Research on Three-mode Redundancy Fault Tolerance Technology Based on FPGA

SRAM-based FPGAs are very sensitive to space particle radiation and are prone to soft failures, so it is important to take fault-tolerant measures for FPGA-based electronic systems to prevent such failures. By using the three-mode redundancy (TMR) method for sensitive circuits and using the dynamic reconfigurability of FPGA, the anti-single event performance of FPGA can be effectively enhanced, and the soft fault caused by space particle radiation can be solved.

Research on Three-mode Redundancy Fault Tolerance Technology Based on FPGA

Triple Modular Redundancy (TMR) technology is a widely used fault-tolerant technology for Single-Event Upset (SEU) on FPGA, which can greatly improve the reliability of FPGA under the influence of SEU. However, due to the implementation of additional modules and wiring, it consumes a lot of hardware resources and power consumption, and the working speed is also affected, which limits the use of traditional TMRs.
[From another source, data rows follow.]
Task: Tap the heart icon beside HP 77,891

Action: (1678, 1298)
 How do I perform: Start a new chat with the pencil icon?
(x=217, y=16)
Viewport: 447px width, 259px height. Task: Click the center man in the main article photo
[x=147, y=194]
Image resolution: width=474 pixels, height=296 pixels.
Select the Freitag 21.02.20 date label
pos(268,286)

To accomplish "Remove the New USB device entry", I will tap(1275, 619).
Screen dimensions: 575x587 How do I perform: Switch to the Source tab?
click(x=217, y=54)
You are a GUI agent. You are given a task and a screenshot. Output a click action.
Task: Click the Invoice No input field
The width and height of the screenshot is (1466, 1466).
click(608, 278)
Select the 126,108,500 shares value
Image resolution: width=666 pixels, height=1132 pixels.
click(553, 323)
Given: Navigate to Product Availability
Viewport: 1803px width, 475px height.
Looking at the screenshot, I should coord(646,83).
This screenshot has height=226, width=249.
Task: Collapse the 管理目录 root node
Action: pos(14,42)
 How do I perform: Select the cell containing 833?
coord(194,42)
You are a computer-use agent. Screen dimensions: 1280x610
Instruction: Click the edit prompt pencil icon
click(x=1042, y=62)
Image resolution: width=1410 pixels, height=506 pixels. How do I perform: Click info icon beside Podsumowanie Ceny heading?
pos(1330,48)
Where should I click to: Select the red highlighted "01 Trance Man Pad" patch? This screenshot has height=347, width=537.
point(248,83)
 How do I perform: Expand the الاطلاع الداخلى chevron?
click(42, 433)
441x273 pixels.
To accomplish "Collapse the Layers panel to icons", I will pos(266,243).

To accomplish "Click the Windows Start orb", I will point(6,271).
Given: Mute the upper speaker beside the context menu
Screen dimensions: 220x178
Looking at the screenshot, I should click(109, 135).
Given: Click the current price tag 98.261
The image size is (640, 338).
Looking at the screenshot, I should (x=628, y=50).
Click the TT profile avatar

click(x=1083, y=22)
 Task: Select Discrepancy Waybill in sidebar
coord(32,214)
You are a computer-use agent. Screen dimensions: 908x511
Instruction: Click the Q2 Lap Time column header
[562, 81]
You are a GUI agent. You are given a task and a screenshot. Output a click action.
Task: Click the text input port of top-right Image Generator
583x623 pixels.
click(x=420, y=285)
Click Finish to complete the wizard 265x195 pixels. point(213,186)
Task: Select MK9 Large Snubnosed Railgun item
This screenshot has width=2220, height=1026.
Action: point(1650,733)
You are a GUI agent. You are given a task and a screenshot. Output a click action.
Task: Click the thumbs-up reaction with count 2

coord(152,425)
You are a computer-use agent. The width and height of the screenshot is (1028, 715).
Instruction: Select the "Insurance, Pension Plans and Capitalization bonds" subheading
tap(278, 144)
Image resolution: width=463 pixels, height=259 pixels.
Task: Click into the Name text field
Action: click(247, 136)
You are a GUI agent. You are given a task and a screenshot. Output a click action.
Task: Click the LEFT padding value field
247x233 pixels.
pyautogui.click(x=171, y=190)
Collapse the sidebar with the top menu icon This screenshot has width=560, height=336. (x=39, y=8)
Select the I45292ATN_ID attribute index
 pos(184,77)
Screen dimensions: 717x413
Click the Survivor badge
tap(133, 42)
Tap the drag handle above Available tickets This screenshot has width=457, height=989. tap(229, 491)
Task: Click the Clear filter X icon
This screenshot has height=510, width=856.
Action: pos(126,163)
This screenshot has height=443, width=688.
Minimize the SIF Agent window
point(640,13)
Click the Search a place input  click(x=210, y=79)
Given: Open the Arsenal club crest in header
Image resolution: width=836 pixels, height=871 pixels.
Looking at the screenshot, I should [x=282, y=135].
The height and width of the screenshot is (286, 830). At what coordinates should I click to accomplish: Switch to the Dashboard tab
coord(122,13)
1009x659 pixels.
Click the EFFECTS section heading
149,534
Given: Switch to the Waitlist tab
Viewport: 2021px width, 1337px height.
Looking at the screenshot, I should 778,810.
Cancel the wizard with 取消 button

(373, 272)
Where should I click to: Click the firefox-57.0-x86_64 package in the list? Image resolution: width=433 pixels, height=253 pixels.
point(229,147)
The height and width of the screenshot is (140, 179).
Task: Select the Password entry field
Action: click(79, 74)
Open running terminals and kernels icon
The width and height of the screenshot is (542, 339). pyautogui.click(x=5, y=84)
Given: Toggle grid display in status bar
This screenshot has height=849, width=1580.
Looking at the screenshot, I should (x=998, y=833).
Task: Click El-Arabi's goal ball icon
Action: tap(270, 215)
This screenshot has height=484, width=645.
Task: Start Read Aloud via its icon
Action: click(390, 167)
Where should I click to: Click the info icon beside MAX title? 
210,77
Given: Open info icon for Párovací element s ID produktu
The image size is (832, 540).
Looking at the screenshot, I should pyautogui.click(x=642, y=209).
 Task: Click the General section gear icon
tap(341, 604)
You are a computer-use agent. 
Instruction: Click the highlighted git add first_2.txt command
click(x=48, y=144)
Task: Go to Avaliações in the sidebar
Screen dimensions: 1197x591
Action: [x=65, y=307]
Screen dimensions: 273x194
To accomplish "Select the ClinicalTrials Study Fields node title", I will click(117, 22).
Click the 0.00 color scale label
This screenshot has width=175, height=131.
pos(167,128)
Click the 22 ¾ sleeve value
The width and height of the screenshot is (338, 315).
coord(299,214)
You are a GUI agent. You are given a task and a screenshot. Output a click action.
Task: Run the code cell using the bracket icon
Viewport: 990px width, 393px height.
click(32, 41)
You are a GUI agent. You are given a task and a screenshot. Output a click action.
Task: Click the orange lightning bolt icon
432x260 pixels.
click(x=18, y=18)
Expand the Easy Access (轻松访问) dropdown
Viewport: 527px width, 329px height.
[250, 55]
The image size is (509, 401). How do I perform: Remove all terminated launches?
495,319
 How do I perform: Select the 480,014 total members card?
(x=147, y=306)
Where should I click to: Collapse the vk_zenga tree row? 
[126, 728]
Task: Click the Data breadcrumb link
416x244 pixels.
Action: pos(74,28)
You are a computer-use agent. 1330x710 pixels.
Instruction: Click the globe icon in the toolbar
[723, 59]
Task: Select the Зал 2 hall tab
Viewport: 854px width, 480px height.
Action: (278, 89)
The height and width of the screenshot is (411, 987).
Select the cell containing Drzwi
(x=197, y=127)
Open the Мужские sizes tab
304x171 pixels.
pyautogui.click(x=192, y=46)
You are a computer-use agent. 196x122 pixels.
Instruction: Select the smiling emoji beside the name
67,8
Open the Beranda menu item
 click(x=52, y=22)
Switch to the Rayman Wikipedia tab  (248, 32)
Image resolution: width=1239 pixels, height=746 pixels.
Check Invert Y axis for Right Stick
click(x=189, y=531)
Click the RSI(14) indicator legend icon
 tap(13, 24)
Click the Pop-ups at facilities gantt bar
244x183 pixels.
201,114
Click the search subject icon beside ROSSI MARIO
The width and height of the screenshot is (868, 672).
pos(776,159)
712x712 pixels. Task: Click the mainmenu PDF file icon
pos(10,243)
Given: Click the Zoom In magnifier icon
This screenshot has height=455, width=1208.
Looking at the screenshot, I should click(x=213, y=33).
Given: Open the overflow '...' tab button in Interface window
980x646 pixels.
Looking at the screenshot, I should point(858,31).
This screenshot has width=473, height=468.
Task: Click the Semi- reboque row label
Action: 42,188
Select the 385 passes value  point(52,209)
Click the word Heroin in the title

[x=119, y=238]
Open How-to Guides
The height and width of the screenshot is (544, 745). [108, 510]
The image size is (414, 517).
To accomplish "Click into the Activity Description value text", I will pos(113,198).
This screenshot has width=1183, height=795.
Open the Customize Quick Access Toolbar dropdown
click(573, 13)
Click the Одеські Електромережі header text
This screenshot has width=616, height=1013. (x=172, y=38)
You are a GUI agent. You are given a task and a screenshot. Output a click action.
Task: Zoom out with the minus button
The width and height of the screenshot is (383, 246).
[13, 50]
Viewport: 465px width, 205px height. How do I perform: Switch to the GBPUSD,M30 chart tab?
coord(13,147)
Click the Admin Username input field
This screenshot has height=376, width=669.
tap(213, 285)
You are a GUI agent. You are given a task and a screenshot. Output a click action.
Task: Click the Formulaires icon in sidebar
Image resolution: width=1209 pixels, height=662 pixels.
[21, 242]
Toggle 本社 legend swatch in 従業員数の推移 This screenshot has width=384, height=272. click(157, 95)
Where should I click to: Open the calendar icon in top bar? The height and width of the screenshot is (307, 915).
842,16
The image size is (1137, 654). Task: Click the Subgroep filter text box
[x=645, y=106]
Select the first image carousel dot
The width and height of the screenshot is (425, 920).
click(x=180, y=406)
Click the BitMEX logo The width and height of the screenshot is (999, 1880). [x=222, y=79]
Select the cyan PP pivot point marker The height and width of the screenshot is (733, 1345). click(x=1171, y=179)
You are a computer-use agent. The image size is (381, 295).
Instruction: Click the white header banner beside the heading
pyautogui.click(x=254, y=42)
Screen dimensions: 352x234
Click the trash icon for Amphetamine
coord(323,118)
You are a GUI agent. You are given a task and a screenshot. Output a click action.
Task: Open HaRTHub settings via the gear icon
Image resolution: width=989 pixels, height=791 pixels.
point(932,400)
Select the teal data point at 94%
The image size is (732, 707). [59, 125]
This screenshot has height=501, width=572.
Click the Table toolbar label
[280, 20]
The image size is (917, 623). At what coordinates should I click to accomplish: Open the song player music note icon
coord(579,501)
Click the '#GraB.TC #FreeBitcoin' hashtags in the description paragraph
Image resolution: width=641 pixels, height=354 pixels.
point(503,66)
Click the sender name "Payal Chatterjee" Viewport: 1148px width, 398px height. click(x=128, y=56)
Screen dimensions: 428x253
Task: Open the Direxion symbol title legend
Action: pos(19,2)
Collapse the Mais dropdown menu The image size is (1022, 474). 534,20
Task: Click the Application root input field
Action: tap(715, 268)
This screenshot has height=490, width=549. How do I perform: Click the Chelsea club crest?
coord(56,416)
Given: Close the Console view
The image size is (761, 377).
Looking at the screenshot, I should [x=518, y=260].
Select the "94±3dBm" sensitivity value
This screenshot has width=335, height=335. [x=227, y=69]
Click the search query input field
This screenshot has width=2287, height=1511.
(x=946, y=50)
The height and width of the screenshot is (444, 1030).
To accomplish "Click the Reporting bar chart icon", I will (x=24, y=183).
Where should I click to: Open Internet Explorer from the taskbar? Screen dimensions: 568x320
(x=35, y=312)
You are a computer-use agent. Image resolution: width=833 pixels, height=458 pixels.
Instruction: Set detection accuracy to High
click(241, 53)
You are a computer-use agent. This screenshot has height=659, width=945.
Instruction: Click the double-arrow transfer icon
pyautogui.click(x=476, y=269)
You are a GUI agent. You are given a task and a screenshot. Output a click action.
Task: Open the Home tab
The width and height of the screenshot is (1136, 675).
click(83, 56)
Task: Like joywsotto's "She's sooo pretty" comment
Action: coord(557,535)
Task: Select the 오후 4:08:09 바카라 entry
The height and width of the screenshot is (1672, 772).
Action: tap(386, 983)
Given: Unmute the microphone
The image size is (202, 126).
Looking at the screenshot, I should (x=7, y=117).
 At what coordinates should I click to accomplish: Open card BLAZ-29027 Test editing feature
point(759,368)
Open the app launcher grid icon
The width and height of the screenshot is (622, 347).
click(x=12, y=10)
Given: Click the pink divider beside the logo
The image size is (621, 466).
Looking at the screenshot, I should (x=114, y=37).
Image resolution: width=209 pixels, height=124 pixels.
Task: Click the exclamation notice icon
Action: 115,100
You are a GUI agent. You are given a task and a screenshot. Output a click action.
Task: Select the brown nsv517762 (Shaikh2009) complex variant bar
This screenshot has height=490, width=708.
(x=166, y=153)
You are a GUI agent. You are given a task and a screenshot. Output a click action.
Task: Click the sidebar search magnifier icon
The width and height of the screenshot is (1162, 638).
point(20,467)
With the development of electronic technology, especially partially reconfigurable technology, a variety of improved TMR technologies have appeared, all of which have solved the problems existing in the traditional TMR method, and made the TMR technology developed.

1. Conventional TMR method and its problems

The principle of triple redundancy technology can be simply understood as copying the same circuit three times, and then arbitrating the outputs of the three circuits by “majority voting”, and taking at least two of the same output results as the final output.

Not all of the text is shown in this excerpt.